## [Tâches et exercices]
#1 Restituez, dans le texte sur la liberté de la presse, le passage qui commence par « En Inde, depuis » et se poursuit jusqu'à « des droits humains. ».
#2 D'après le texte sur la liberté de la presse, combien des journalistes détenus arbitrairement en Égypte ont été arrêtés au cours de la seule année 2022 ?
#3 Prolongez le texte sur la liberté de la presse en Inde et en Égypte à partir de sa dernière phrase.

La liberté de la presse attaquée
Dans les deux pays, les autorités s’en prennent de plus en plus à des journalistes, à des professionnel·le·s des médias et à des médias indépendants : ils sont poursuivis pour des accusations fabriquées de terrorisme et leurs bureaux sont perquisitionnés ou fermés dans le but de les harceler, simplement parce qu’ils font leur travail. En Inde, les locaux de médias indépendants qui critiquent le gouvernement ont été perquisitionnés par diverses autorités gouvernementales. C’est notamment le cas de Newclick, Newslaundry, The Quint, Dainik Bhaskar, Greater Kashmir, Kashmir Times et Bharat Samachar.
En Inde, depuis 2019, Amnistie internationale a recensé les cas d’au moins cinq journalistes – Gowhar Geelani, Bilal Bhat, Rana Ayyub, Sanna Mattoo et Aakash Hassan – qui se sont vus interdire de sortir du pays sans aucune justification légale.
L'Égypte reste l'un des pays qui emprisonnent le plus de journalistes au monde : au moins 26 journalistes se trouvent actuellement en détention arbitraire à la suite de condamnations ou d'enquêtes en cours concernant des accusations de « diffusion de fausses informations », « utilisation abusive des réseaux sociaux » ou « terrorisme ». Onze d'entre eux ont été arrêtés au cours de la seule année 2022. Au moins 600 sites Internet d'information, de défense des droits humains et autres demeurent bloqués en Égypte, selon des organisations de défense des droits humains.

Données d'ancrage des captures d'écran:
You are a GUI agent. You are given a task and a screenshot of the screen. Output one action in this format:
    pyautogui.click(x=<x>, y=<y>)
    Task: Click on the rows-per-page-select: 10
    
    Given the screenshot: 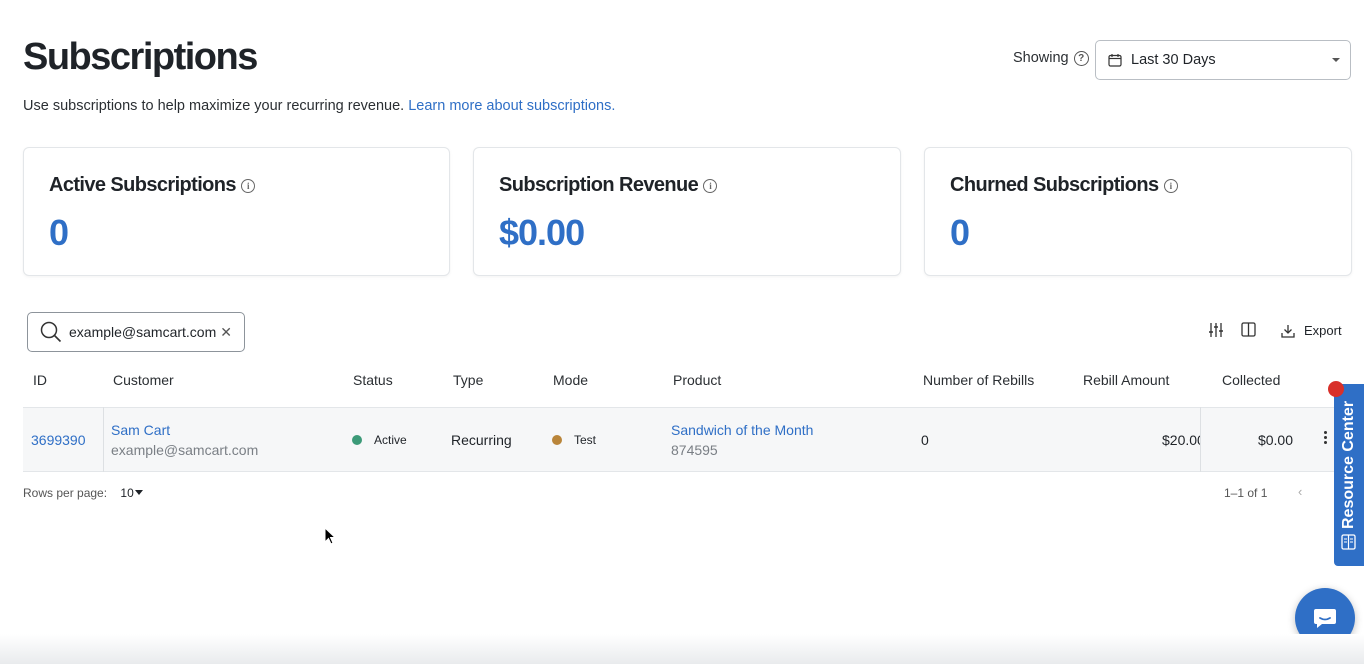 What is the action you would take?
    pyautogui.click(x=132, y=493)
    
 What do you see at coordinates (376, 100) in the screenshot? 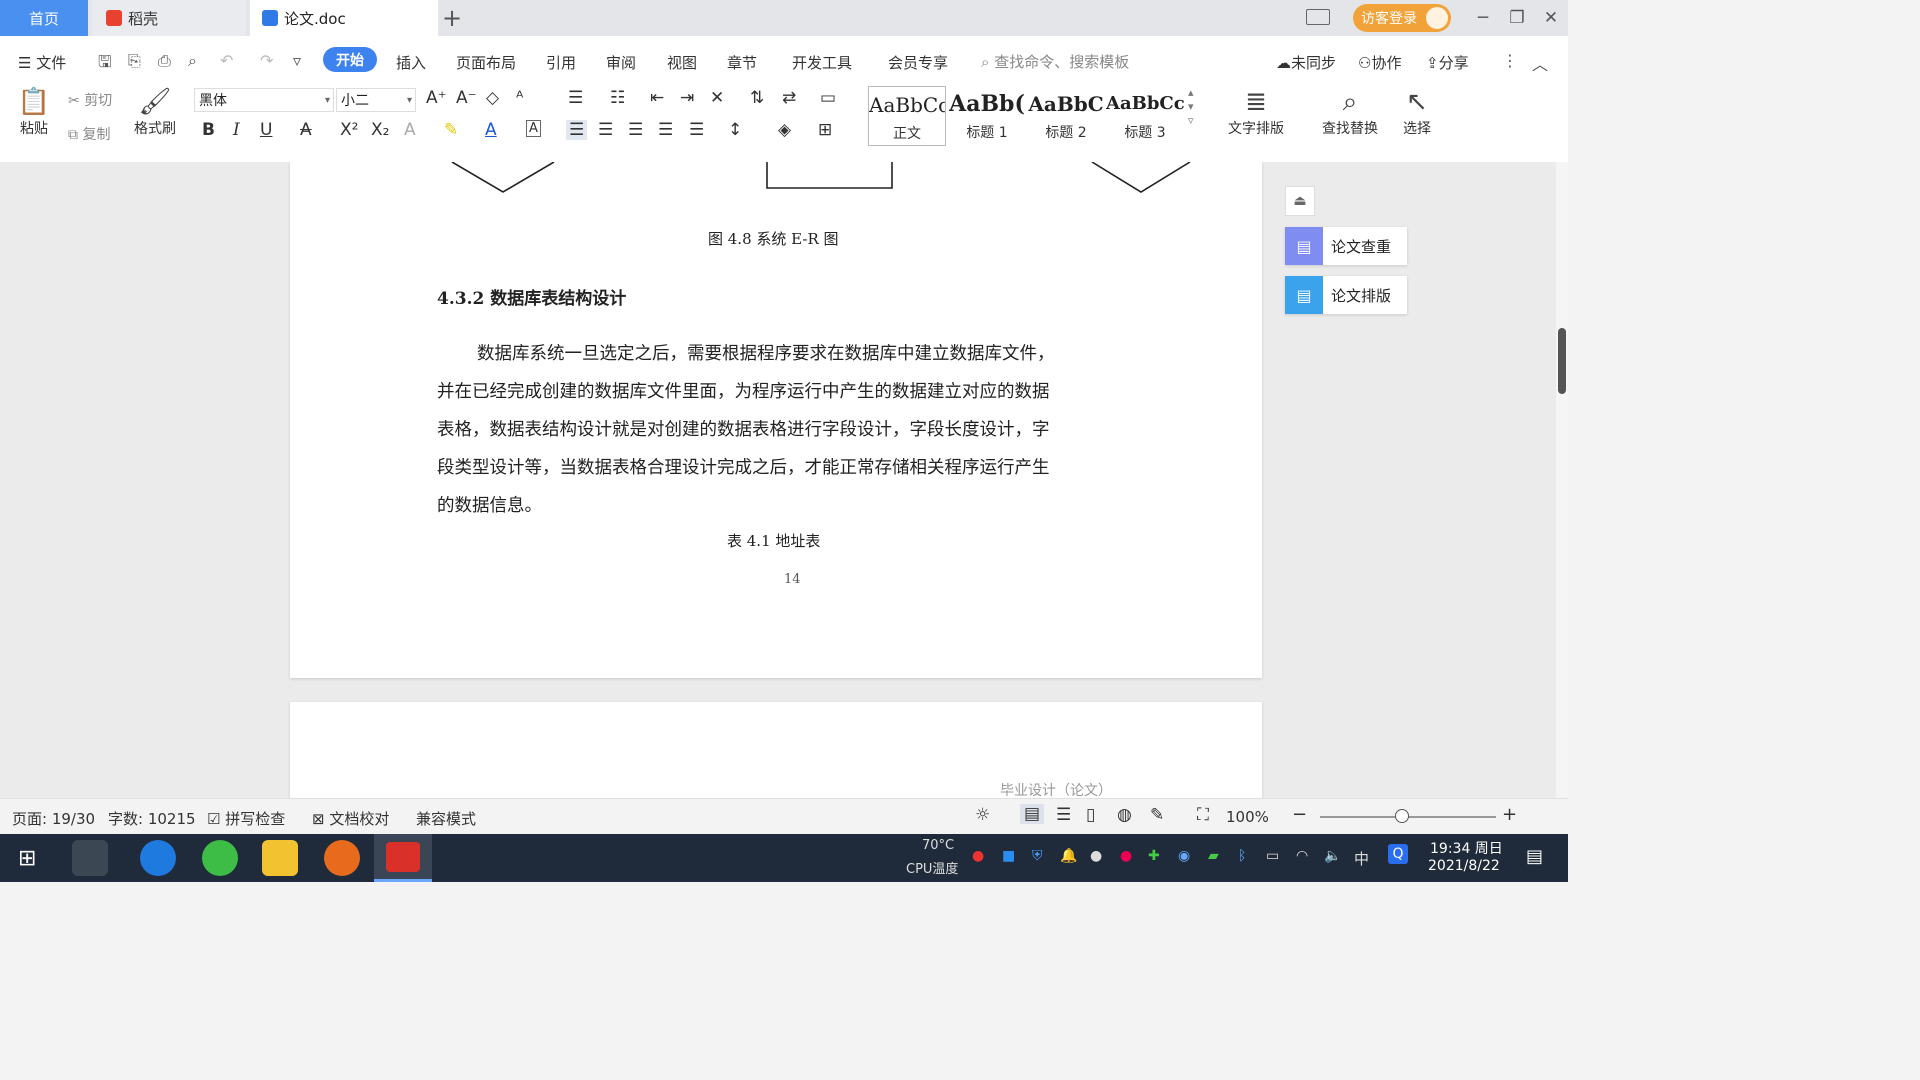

## [Corrigé des exercices]
#1
En Inde, depuis 2019, Amnistie internationale a recensé les cas d’au moins cinq journalistes – Gowhar Geelani, Bilal Bhat, Rana Ayyub, Sanna Mattoo et Aakash Hassan – qui se sont vus interdire de sortir du pays sans aucune justification légale.
L'Égypte reste l'un des pays qui emprisonnent le plus de journalistes au monde : au moins 26 journalistes se trouvent actuellement en détention arbitraire à la suite de condamnations ou d'enquêtes en cours concernant des accusations de « diffusion de fausses informations », « utilisation abusive des réseaux sociaux » ou « terrorisme ». Onze d'entre eux ont été arrêtés au cours de la seule année 2022. Au moins 600 sites Internet d'information, de défense des droits humains et autres demeurent bloqués en Égypte, selon des organisations de défense des droits humains.

#2 Onze d'entre eux ont été arrêtés au cours de la seule année 2022.

#3
La société civile réprimée
Les autorités égyptiennes s'appuient sur des lois répressives et d'autres méthodes pour contrôler l'espace civique et le mouvement de défense des droits humains, notamment par le biais d'une enquête pénale menée depuis 10 ans sur le travail légitime des organisations de la société civile, connue sous le nom d'affaire 173/2011 ou « affaire des financements étrangers ». Cette enquête à motivation politique vise encore au moins 15 défenseur·e·s des droits humains, qui font également l’objet d’interdictions de voyager et de gels d'avoirs.
En Inde, une action similaire a été menée : les autorités ont invoqué la Loi relative à la réglementation des contributions étrangères contre des ONG nationales et internationales bien connues, dont Greenpeace Inde et Amnistie internationale Inde. En vertu de cette même législation, les licences délivrées à 6 683 ONG, dont OXFAM Inde, ont été annulées ou n’ont pas été renouvelées.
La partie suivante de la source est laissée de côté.